Au final, c’est donc bien le ressenti et l’impression de confort qui diffèrent très fortement. Easyjet obtient par exemple 3,1 étoiles sur 5 sur le site WhatTheFlight qui permet aux voyageurs de partager leurs impressions de vol. Elle est classée entre Ryanair qui n’y obtient que 2,7/5 et Air France avec 3,6/5. L’espacement moindre entre deux sièges est un des principaux reproches, les A320 d’Easyjet et B737 de Ryanair comptent chacun 189 places alors que les A320 d’Air France ne dépassent pas 178 passagers. Si vous êtes claustrophobe, il est donc clair que l’espacement des sièges pourrait être un difficulté dans les compagnies low cost… Mais pour ce qui est de la fiabilité de l’appareil, elle est totale, équivalente à ce que l’on trouve dans toutes les compagnies qui se plient aux exigences de l’Agence Européenne de Sécurité Aérienne. Vers une même destination, choisissez donc votre compagnie en fonction des horaires, de sa simplicité d’utilisation (les low cost utilisent parfois des aéroports secondaires), des tarifs (en n’oubliant pas de regarder le coût des options) et du confort, mais n’excluez donc pas les compagnies à bas coût pour une question de sécurité.

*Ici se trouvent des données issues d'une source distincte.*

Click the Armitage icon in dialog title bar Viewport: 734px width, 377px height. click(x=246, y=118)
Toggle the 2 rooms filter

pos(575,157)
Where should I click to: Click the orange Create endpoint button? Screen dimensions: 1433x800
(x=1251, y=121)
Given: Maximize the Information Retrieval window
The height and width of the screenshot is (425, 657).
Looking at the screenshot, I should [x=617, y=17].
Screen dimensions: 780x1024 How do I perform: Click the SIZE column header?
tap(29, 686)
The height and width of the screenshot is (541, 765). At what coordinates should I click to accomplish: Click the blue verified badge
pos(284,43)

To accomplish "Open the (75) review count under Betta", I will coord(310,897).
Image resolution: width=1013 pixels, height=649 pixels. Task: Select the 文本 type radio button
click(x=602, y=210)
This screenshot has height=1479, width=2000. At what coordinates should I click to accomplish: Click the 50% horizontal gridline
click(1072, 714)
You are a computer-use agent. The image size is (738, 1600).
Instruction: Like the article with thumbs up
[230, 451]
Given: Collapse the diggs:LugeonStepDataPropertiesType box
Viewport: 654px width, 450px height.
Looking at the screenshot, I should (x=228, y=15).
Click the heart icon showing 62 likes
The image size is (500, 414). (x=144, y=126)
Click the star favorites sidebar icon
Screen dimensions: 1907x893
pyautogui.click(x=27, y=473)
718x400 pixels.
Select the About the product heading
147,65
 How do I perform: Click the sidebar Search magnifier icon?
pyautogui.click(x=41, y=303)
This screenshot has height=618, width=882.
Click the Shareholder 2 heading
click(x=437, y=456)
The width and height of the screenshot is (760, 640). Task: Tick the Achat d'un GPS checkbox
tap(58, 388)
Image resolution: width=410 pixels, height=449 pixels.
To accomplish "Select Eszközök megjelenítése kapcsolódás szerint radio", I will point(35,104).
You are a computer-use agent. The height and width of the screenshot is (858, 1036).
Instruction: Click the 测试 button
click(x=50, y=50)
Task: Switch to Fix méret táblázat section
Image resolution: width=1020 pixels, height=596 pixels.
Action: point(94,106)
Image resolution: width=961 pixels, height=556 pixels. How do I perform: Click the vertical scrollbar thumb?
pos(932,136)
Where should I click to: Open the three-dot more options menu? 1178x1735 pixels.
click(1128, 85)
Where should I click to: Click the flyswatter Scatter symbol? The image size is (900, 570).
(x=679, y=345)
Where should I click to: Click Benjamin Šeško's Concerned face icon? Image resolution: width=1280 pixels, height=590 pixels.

Un peu rapide comme conclusion, lorsque l’on prend comme seul angle l’entretien des appareils. Quid de la pressions sur les pilotes, leur formation, l’emport de fuel…
Je trouve que pour un ancien pilote spécialiste de la sécurité aérienne ca laisse perplexe.
Bonjour, la formation des pilotes des compagnies low cost est exactement la même que ce que l’on rencontre dans toutes les autres compagnies européennes. Ils ont le même suivi médical et les séances de simulateurs imposées, des temps de repos obligatoires et un temps de vol maximum imposés par l’Europe, un emport pétrole identique… Pour la pression sur les pilotes, elle est la même dans toutes les compagnies et elle est simple : la sécurité passe avant toute autre considération. Aucun pilote n’accepterait par exemple de monter dans un avion sans en faire le tour, les check list sont d’ailleurs enregistrées et sont parfois réécoutées (même lorsqu’il n’y a pas d’incident) afin de vérifier que tout est toujours fait dans les règles de l’art. C’est arrivé à mon meilleur ami, pilote Ryanair à Porto. Je pense par contre qu’il faut maintenir un niveau de contrôle plus élevé sur les low cost afin d’éviter qu’elles ne puissent oser essayer de déraper…
Juste pour préciser, je n’ai jamais été pilote professionnel, je suis un ancien aviateur militaire (détecteur navigateur aérien).
Merci pour votre article enrichissant.